REQUIRED WORK —
Rewrite all of the records below, replacing every instance of "Where should I click to" with "Where do I click to" and changing nothing else.

:: RECORDS

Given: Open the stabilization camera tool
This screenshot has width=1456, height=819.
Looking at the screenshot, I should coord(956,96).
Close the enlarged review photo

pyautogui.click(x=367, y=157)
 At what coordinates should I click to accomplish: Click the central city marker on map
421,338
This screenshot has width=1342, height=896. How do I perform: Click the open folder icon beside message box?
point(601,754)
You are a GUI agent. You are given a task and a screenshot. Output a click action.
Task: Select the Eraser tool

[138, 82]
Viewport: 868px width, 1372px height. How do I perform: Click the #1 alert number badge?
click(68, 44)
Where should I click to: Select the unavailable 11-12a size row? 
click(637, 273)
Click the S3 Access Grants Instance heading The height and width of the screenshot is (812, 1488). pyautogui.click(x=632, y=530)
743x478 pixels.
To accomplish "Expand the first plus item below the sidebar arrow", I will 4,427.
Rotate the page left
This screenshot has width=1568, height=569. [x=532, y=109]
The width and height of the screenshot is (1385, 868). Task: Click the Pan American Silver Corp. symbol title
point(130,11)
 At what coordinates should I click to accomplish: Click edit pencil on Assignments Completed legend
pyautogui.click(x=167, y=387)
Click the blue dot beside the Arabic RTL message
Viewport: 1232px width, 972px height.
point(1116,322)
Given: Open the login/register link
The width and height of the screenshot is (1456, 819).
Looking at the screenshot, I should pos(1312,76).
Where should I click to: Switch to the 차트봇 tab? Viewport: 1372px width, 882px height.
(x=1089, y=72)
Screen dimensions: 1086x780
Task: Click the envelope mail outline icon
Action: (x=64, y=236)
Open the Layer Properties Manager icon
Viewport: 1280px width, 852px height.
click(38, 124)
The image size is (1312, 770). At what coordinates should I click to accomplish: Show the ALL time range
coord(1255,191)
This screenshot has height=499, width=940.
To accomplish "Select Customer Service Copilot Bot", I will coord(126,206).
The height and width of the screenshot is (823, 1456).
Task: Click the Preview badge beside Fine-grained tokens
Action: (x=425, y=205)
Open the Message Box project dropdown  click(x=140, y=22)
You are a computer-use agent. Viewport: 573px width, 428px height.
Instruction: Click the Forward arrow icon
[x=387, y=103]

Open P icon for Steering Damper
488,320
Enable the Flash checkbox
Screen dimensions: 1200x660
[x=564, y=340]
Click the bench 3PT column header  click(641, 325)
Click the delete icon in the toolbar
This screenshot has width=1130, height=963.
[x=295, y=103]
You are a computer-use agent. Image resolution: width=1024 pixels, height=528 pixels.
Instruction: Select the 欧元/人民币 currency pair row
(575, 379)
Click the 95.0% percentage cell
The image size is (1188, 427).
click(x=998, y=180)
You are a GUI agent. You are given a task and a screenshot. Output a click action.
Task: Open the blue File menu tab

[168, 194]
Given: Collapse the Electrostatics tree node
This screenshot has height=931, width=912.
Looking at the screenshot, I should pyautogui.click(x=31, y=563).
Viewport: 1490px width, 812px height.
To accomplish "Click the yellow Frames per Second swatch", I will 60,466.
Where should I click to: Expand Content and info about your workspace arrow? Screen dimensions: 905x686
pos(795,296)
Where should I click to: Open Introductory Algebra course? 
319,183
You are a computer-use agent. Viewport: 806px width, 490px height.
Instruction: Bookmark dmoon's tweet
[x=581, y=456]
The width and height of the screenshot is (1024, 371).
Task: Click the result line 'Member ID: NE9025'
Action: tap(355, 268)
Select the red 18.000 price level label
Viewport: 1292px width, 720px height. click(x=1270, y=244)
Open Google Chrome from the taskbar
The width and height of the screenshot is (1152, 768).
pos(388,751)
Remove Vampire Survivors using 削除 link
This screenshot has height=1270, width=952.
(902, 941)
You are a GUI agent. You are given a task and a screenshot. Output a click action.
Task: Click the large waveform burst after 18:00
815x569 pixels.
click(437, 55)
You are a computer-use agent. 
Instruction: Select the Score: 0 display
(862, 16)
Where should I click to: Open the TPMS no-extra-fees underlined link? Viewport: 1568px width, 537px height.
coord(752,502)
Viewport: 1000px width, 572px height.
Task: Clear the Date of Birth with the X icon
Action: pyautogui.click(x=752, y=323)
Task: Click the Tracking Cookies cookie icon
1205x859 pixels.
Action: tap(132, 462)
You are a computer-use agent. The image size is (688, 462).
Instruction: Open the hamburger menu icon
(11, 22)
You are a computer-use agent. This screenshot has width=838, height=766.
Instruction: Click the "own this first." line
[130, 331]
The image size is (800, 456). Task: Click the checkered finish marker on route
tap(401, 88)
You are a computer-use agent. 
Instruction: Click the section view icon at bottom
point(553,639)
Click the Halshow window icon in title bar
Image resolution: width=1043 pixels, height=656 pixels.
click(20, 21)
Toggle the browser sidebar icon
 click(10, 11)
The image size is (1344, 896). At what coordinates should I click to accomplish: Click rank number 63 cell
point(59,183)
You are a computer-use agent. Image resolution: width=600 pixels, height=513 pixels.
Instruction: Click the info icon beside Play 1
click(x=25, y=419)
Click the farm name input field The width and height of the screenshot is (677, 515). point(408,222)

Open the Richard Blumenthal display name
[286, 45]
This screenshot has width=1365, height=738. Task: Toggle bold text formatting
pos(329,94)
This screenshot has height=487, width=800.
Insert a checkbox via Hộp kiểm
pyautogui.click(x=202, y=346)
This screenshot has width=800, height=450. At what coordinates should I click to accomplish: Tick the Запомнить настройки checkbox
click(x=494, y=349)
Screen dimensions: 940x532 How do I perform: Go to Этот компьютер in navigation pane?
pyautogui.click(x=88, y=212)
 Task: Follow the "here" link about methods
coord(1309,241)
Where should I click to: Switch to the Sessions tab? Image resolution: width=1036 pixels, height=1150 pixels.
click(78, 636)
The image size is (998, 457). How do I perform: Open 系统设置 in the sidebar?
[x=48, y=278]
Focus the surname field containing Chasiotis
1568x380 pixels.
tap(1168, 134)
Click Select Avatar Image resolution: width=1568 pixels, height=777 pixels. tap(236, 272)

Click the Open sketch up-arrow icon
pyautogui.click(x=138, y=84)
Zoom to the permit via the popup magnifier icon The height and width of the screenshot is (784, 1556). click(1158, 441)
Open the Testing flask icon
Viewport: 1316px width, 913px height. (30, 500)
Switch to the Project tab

::::

THE OUTPUT —
Given: Open the stabilization camera tool
This screenshot has width=1456, height=819.
Looking at the screenshot, I should coord(956,96).
Close the enlarged review photo

pyautogui.click(x=367, y=157)
 At what coordinates should I click to accomplish: Click the central city marker on map
421,338
This screenshot has width=1342, height=896. How do I perform: Click the open folder icon beside message box?
point(601,754)
You are a GUI agent. You are given a task and a screenshot. Output a click action.
Task: Select the Eraser tool

[138, 82]
Viewport: 868px width, 1372px height. How do I perform: Click the #1 alert number badge?
click(68, 44)
Where do I click to: Select the unavailable 11-12a size row? 
click(637, 273)
Click the S3 Access Grants Instance heading The height and width of the screenshot is (812, 1488). pyautogui.click(x=632, y=530)
743x478 pixels.
To accomplish "Expand the first plus item below the sidebar arrow", I will 4,427.
Rotate the page left
This screenshot has width=1568, height=569. [x=532, y=109]
The width and height of the screenshot is (1385, 868). Task: Click the Pan American Silver Corp. symbol title
point(130,11)
 At what coordinates should I click to accomplish: Click edit pencil on Assignments Completed legend
pyautogui.click(x=167, y=387)
Click the blue dot beside the Arabic RTL message
Viewport: 1232px width, 972px height.
point(1116,322)
Given: Open the login/register link
The width and height of the screenshot is (1456, 819).
Looking at the screenshot, I should pos(1312,76).
Where do I click to: Switch to the 차트봇 tab? Viewport: 1372px width, 882px height.
(x=1089, y=72)
Screen dimensions: 1086x780
Task: Click the envelope mail outline icon
Action: (x=64, y=236)
Open the Layer Properties Manager icon
Viewport: 1280px width, 852px height.
click(38, 124)
The image size is (1312, 770). At what coordinates should I click to accomplish: Show the ALL time range
coord(1255,191)
This screenshot has height=499, width=940.
To accomplish "Select Customer Service Copilot Bot", I will coord(126,206).
The height and width of the screenshot is (823, 1456).
Task: Click the Preview badge beside Fine-grained tokens
Action: (x=425, y=205)
Open the Message Box project dropdown  click(x=140, y=22)
You are a computer-use agent. Viewport: 573px width, 428px height.
Instruction: Click the Forward arrow icon
[x=387, y=103]

Open P icon for Steering Damper
488,320
Enable the Flash checkbox
Screen dimensions: 1200x660
[x=564, y=340]
Click the bench 3PT column header  click(641, 325)
Click the delete icon in the toolbar
This screenshot has width=1130, height=963.
[x=295, y=103]
You are a computer-use agent. Image resolution: width=1024 pixels, height=528 pixels.
Instruction: Select the 欧元/人民币 currency pair row
(575, 379)
Click the 95.0% percentage cell
The image size is (1188, 427).
click(x=998, y=180)
You are a GUI agent. You are given a task and a screenshot. Output a click action.
Task: Open the blue File menu tab

[168, 194]
Given: Collapse the Electrostatics tree node
This screenshot has height=931, width=912.
Looking at the screenshot, I should pyautogui.click(x=31, y=563).
Viewport: 1490px width, 812px height.
To accomplish "Click the yellow Frames per Second swatch", I will 60,466.
Where do I click to: Expand Content and info about your workspace arrow? Screen dimensions: 905x686
pos(795,296)
Where do I click to: Open Introductory Algebra course? 
319,183
You are a computer-use agent. Viewport: 806px width, 490px height.
Instruction: Bookmark dmoon's tweet
[x=581, y=456]
The width and height of the screenshot is (1024, 371).
Task: Click the result line 'Member ID: NE9025'
Action: tap(355, 268)
Select the red 18.000 price level label
Viewport: 1292px width, 720px height. click(x=1270, y=244)
Open Google Chrome from the taskbar
The width and height of the screenshot is (1152, 768).
pos(388,751)
Remove Vampire Survivors using 削除 link
This screenshot has height=1270, width=952.
(902, 941)
You are a GUI agent. You are given a task and a screenshot. Output a click action.
Task: Click the large waveform burst after 18:00
815x569 pixels.
click(437, 55)
You are a computer-use agent. 
Instruction: Select the Score: 0 display
(862, 16)
Where do I click to: Open the TPMS no-extra-fees underlined link? Viewport: 1568px width, 537px height.
coord(752,502)
Viewport: 1000px width, 572px height.
Task: Clear the Date of Birth with the X icon
Action: pyautogui.click(x=752, y=323)
Task: Click the Tracking Cookies cookie icon
1205x859 pixels.
Action: tap(132, 462)
You are a computer-use agent. The image size is (688, 462).
Instruction: Open the hamburger menu icon
(11, 22)
You are a computer-use agent. This screenshot has width=838, height=766.
Instruction: Click the "own this first." line
[130, 331]
The image size is (800, 456). Task: Click the checkered finish marker on route
tap(401, 88)
You are a computer-use agent. 
Instruction: Click the section view icon at bottom
point(553,639)
Click the Halshow window icon in title bar
Image resolution: width=1043 pixels, height=656 pixels.
click(20, 21)
Toggle the browser sidebar icon
 click(10, 11)
The image size is (1344, 896). At what coordinates should I click to accomplish: Click rank number 63 cell
point(59,183)
You are a computer-use agent. Image resolution: width=600 pixels, height=513 pixels.
Instruction: Click the info icon beside Play 1
click(x=25, y=419)
Click the farm name input field The width and height of the screenshot is (677, 515). point(408,222)

Open the Richard Blumenthal display name
[286, 45]
This screenshot has width=1365, height=738. Task: Toggle bold text formatting
pos(329,94)
This screenshot has height=487, width=800.
Insert a checkbox via Hộp kiểm
pyautogui.click(x=202, y=346)
This screenshot has width=800, height=450. At what coordinates should I click to accomplish: Tick the Запомнить настройки checkbox
click(x=494, y=349)
Screen dimensions: 940x532 How do I perform: Go to Этот компьютер in navigation pane?
pyautogui.click(x=88, y=212)
 Task: Follow the "here" link about methods
coord(1309,241)
Where do I click to: Switch to the Sessions tab? Image resolution: width=1036 pixels, height=1150 pixels.
click(78, 636)
The image size is (998, 457). How do I perform: Open 系统设置 in the sidebar?
[x=48, y=278]
Focus the surname field containing Chasiotis
1568x380 pixels.
tap(1168, 134)
Click Select Avatar Image resolution: width=1568 pixels, height=777 pixels. tap(236, 272)

Click the Open sketch up-arrow icon
pyautogui.click(x=138, y=84)
Zoom to the permit via the popup magnifier icon The height and width of the screenshot is (784, 1556). click(1158, 441)
Open the Testing flask icon
Viewport: 1316px width, 913px height. (30, 500)
Switch to the Project tab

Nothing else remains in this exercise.